▸ **YOUR OBJECTIVE**:
Please repeat exactly the line containing "Given: Duplicate Nome" and each line after it in the records below, through the last.

▸ **DATA SHOWN**:
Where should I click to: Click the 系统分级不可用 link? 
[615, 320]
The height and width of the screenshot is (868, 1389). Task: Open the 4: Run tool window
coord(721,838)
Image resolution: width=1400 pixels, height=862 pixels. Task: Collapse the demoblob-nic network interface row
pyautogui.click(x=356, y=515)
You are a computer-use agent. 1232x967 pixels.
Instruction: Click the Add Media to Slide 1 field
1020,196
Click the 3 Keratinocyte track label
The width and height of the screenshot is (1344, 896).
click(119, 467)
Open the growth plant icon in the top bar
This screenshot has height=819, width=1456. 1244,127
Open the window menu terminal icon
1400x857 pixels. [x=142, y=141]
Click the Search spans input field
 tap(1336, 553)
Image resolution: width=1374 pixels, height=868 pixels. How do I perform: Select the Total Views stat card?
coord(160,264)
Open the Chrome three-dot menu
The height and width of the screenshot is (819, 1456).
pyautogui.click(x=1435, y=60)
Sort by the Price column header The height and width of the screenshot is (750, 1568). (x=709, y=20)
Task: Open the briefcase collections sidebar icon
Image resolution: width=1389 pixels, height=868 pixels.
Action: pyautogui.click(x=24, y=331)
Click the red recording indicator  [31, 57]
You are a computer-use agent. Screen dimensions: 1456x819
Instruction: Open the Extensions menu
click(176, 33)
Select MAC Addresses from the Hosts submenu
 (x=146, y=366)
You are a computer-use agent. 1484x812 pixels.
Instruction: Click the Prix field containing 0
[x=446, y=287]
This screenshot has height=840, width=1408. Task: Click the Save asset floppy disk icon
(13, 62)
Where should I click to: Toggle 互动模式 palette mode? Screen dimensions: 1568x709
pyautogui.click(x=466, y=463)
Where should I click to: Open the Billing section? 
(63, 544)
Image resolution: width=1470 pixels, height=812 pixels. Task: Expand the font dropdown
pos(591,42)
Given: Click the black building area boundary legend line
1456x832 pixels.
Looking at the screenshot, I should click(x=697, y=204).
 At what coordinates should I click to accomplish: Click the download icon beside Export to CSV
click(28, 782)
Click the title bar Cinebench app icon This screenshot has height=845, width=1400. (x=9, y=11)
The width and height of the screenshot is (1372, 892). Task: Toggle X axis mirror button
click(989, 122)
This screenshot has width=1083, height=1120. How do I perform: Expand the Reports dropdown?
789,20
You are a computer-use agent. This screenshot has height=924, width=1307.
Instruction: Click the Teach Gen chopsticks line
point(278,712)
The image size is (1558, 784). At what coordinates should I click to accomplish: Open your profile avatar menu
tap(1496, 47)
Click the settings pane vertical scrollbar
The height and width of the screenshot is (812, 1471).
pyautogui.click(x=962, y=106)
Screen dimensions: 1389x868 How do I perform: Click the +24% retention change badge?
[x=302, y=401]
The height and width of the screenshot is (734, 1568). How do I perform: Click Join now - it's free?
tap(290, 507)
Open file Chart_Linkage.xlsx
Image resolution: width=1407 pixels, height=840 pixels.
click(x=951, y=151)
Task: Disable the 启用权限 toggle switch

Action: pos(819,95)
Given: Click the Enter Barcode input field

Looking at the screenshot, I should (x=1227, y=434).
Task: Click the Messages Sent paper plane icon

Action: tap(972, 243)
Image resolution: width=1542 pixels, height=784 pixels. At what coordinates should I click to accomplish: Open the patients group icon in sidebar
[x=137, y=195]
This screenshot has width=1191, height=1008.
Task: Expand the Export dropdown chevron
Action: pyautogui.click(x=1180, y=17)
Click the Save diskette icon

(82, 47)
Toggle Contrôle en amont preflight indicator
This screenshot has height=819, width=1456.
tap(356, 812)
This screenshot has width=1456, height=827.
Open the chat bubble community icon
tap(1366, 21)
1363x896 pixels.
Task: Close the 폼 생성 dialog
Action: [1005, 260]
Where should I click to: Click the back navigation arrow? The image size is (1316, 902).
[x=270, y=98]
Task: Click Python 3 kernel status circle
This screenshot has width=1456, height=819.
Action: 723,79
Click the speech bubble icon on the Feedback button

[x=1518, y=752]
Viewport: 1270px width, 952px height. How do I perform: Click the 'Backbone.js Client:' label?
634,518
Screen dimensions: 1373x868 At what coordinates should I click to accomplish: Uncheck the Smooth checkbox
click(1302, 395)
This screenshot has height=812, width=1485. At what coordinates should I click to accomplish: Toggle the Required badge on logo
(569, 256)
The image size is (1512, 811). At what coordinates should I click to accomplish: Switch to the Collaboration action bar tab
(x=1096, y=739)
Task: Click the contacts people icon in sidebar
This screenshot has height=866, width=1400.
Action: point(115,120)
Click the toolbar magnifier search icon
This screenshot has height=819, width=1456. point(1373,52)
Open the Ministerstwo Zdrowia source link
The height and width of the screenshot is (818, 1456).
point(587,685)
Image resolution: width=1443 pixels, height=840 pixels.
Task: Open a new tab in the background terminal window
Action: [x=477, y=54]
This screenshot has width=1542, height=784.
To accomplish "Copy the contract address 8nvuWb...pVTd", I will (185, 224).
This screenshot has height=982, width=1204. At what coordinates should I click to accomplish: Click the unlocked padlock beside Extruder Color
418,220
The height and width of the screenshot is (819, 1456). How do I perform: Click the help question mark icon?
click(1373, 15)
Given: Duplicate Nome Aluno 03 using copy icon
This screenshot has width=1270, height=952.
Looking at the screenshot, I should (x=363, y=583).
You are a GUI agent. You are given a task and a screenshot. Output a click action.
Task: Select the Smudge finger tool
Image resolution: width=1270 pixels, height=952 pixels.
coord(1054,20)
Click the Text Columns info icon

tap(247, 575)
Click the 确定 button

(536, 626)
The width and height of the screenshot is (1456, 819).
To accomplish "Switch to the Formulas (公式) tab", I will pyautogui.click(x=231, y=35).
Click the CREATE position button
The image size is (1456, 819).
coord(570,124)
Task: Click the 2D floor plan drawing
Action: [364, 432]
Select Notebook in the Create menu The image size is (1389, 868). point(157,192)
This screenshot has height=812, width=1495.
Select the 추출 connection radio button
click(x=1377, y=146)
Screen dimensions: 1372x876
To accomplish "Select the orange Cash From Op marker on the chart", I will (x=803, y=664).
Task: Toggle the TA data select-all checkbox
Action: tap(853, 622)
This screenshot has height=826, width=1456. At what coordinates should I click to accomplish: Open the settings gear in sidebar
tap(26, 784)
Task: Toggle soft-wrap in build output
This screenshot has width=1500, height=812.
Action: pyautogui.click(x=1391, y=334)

▸ **ANSWER BOX**:
Given: Duplicate Nome Aluno 03 using copy icon
This screenshot has width=1270, height=952.
Looking at the screenshot, I should (x=363, y=583).
You are a GUI agent. You are given a task and a screenshot. Output a click action.
Task: Select the Smudge finger tool
Image resolution: width=1270 pixels, height=952 pixels.
coord(1054,20)
Click the Text Columns info icon

tap(247, 575)
Click the 确定 button

(536, 626)
The width and height of the screenshot is (1456, 819).
To accomplish "Switch to the Formulas (公式) tab", I will pyautogui.click(x=231, y=35).
Click the CREATE position button
The image size is (1456, 819).
coord(570,124)
Task: Click the 2D floor plan drawing
Action: [364, 432]
Select Notebook in the Create menu The image size is (1389, 868). point(157,192)
This screenshot has height=812, width=1495.
Select the 추출 connection radio button
click(x=1377, y=146)
Screen dimensions: 1372x876
To accomplish "Select the orange Cash From Op marker on the chart", I will (x=803, y=664).
Task: Toggle the TA data select-all checkbox
Action: tap(853, 622)
This screenshot has height=826, width=1456. At what coordinates should I click to accomplish: Open the settings gear in sidebar
tap(26, 784)
Task: Toggle soft-wrap in build output
This screenshot has width=1500, height=812.
Action: pyautogui.click(x=1391, y=334)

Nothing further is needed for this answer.